It makes no sense to build a car that
only lasts so long "for the future" though. Zero sense. I don't know if this is why the car is the way it is (I'm mostly refusing to believe it). We can already see this with EV charging networks - "it will get better", absolutely, but look at the time it's taken and I
still can't just pick a direction and drive. Charger availability fully dictates where (and sometimes when) I can go. Now to say it might be designed for needing high speed uninterrupted connectivity 100% of the time despite no carrier wanting to take on that huge infrastructure development because it's not at all in their interest? Good luck, Tesla. (and it won't have Starlink in the future, Elon's previously addressed that question). Most hilariously, I've heard assertions that highways need mm-wave 5G nodes along the whole thing to enable vehicle autonomy. We've hardly strung
lights along all major routes let alone high speed connectivity!
From my
very biased perspective I also don't agree these are edge cases, but again I'm mostly in the West. Mountains interfere with signal and it's hard to have perfect connectivity everywhere (and honestly, I don't expect it - signal gaps are fine,
every other device I've used handles that as gracefully as possible). I get the impression mountains and signal gaps are rare for most folks? But even driving through completely flat parts of the US, I've been hours without signal.

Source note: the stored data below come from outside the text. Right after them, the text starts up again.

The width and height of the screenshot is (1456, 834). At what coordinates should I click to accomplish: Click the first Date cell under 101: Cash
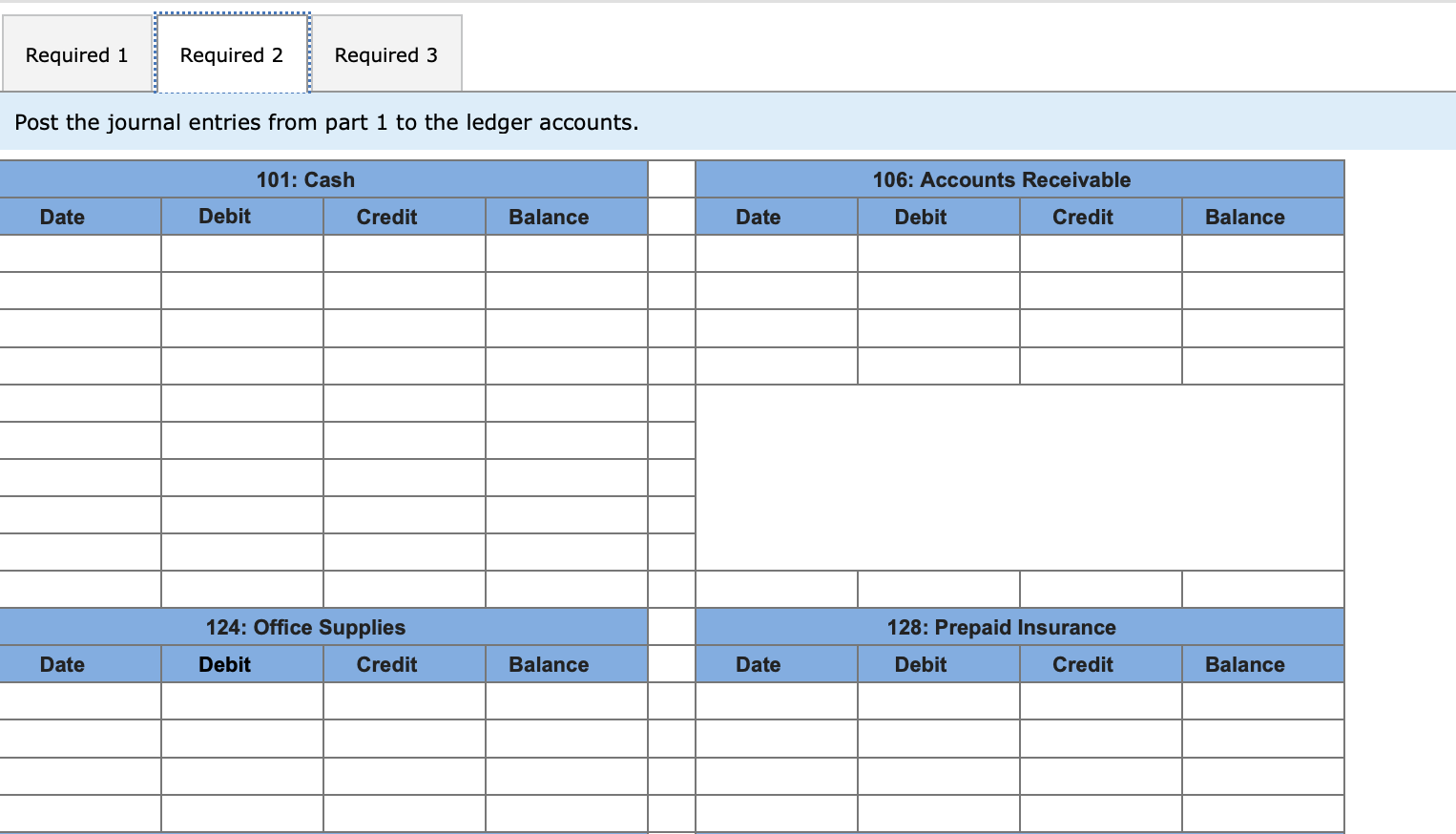pyautogui.click(x=80, y=253)
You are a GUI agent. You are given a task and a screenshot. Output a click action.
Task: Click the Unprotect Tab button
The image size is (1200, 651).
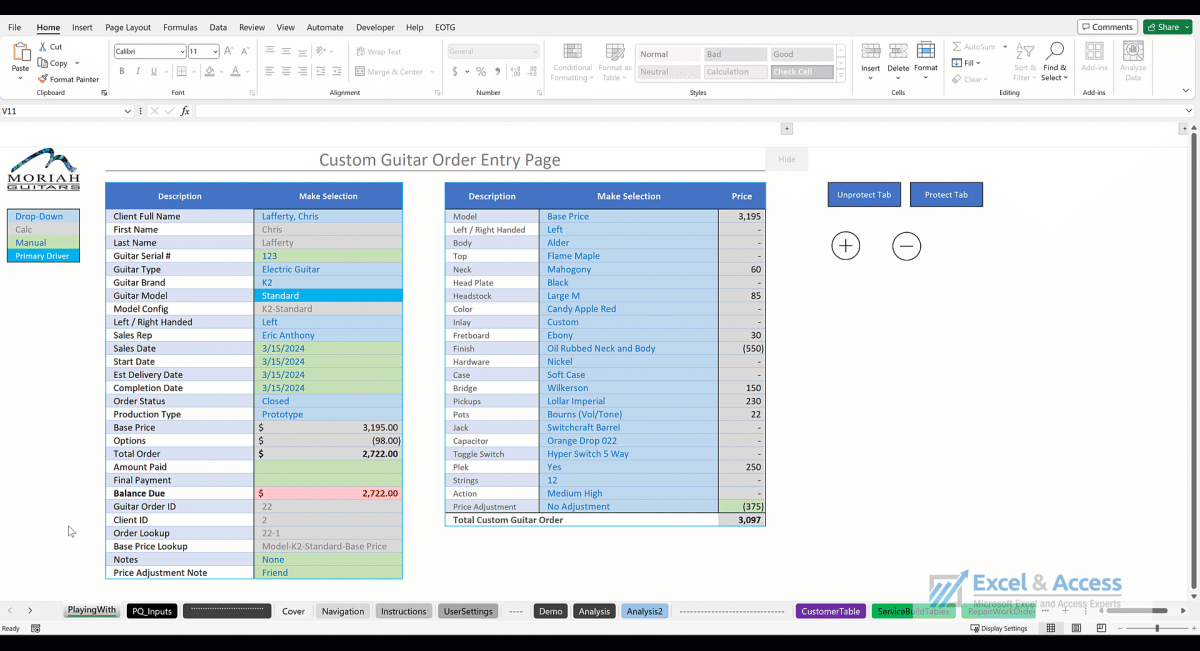[x=863, y=194]
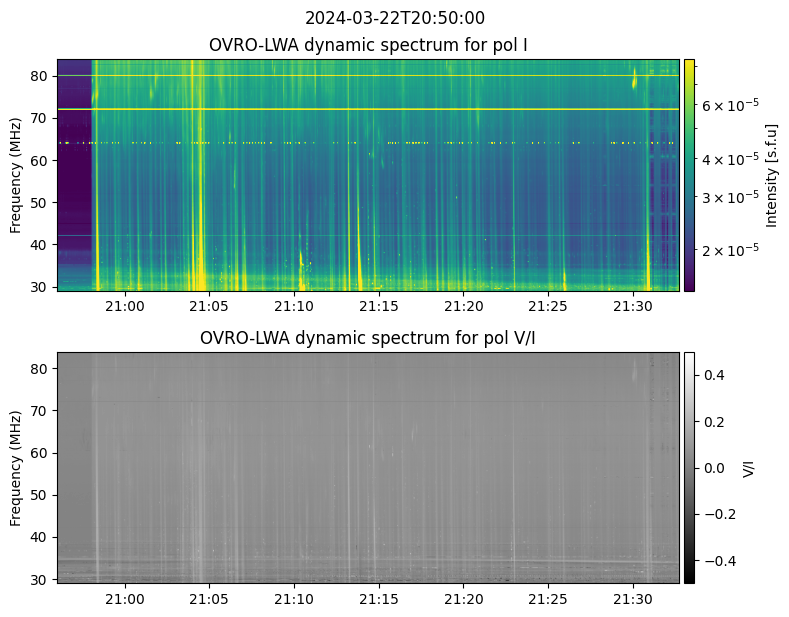Select the 'dynamic spectrum for pol V/I' title
Viewport: 789px width, 617px height.
pyautogui.click(x=369, y=338)
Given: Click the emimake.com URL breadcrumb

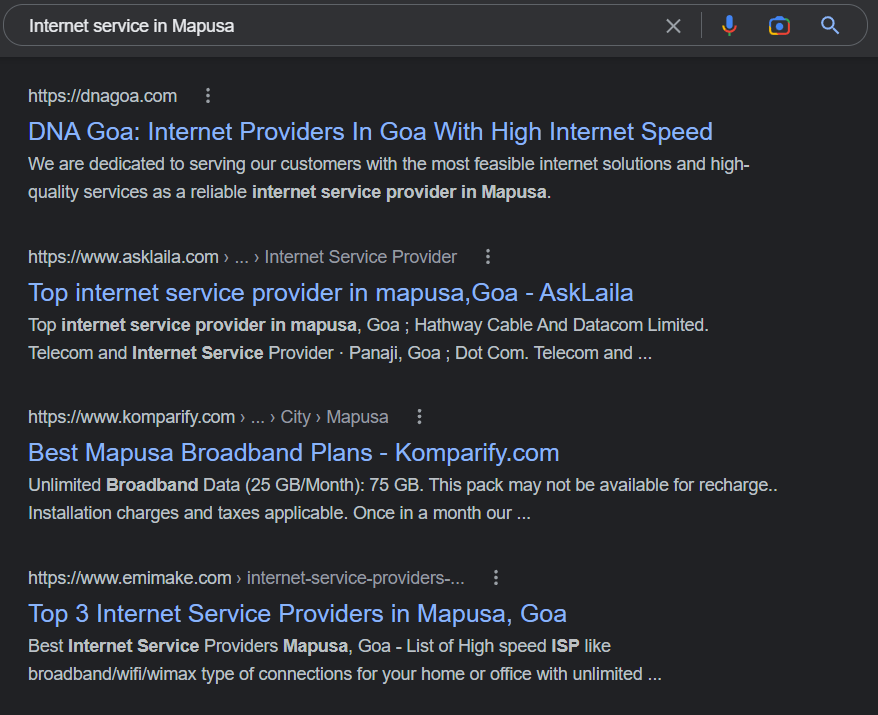Looking at the screenshot, I should pos(129,578).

Not having a heated steering wheel because of robotaxi reasons is a take I haven't heard before
One of my favourite examples of Tesla half-ass engineering, to add to your good point, is Sentry. Hear me out. 300W of power to run a glorified dashcam? That's a disaster. Clearly a hype feature that it was not at all designed to support optimally. Ditto for Summon Standby. So unfortunate, but so successful. Like you mentioned, other manufacturers have a shot of doing things much better (unfortunately, this is more or less just doing things "the old way").